C’s wide character support, for example. It was introduced as an amendment to the ISO C90 standard, and intended to add support for dealing with multilingual text to the C standard. It added a new character type – “wide characters” to the C standard, provided by the type wchar_t, which was intended to provide one character per character – as opposed to the legacy “char” which simply cannot provide this.
Some systems ran with this. For example, when the Windows NT team were designing the Win32 API, they standardized on Unicode everywhere. All the system functions which dealt with strings took and returned Unicode strings. They acknowledged that nobody would port their legacy applications if they didn’t provide any backwards compatibility, so they also provided non-Unicode versions of all these functions, but internally they just called through to the Unicode versions.
Most others, however, took different paths with it.

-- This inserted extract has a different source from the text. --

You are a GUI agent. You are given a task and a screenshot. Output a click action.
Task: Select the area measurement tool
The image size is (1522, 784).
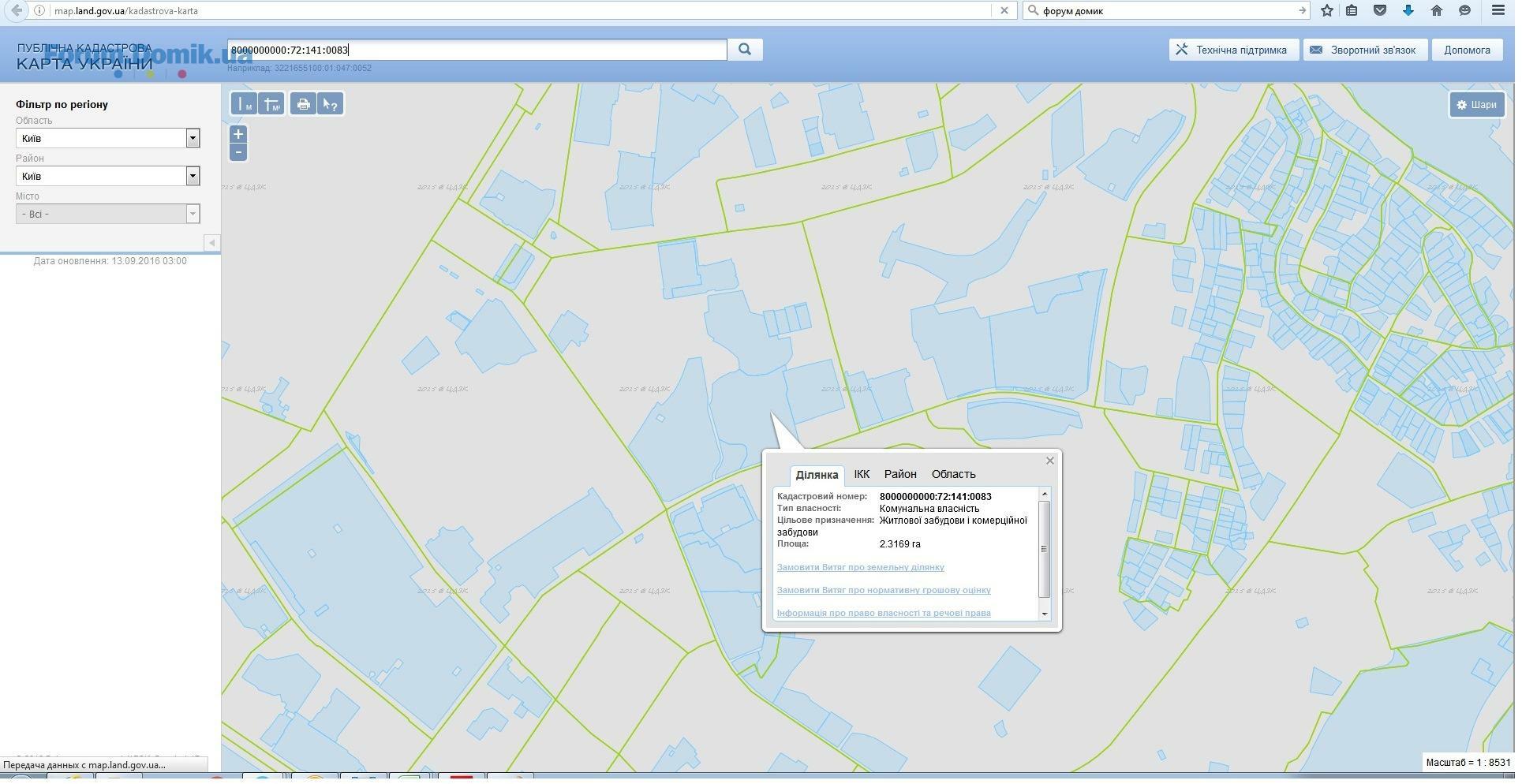coord(271,104)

Unix, for example, moved to the newly introduced UTF-8 encoding, avoiding the need for a new set of APIs, though temporarily making working with the old legacy encoding in addition more difficult. (Sites today can still be found which run Unix machines with non-UTF encodings)
Mac OS Classic introduced Unicode support at the UI layer in order to support multilingual text. Mac OS X extended this with Foundation’s NSString (inherited from NeXTStep) and CFStringRef being “encoding agnostic”; exposing the internal storage only if the application asks for the encoding internally used (and otherwise translating as needed on access). The underlying system, however, inherited the Unix fondness for UTF-8.
Two issues affect people trying to use these features:
- The size of wchar_t differing between common platforms. Win32′s API lockin means that now wchar_t is forever stuck at 16-bit.
- Conformance issues. Most Unixes migrated to UCS-4 when Unicode 2.0 added the supplemental planes in order to conform to the C standard’s requirement that any character be fit a single wchar_t. Because it is confined by history, Windows applications will never be able to safely use the standard wide character functions
What this has meant is that most people needing Unicode support have rolled their own solutions. The older of these went for UTF-16, because at the time Unicode would be a 16-bit character set, and so stuck with that for compatibility. The newer of these have tended towards UTF-8, on the basis that once you’re dealing with a variable width encoding you may as well use the one which is more compact for most texts anyway.
In spite of the best of intentions, the wide character routines remain unused. Outside of Windows, the narrow I/O routines will satisfy the vast majority of users. On Windows, the wide I/O routines in both Microsoft’s and MinGW’s C runtime libraries are broken (when working with the terminal, anyway) to such an extent that they’re useless anyhow.
Today, if you need to actually do string processing, and it must be done in C (or C++), you’re far better off turning to an external library to do the work
Context: I’m in the process of implementing said routines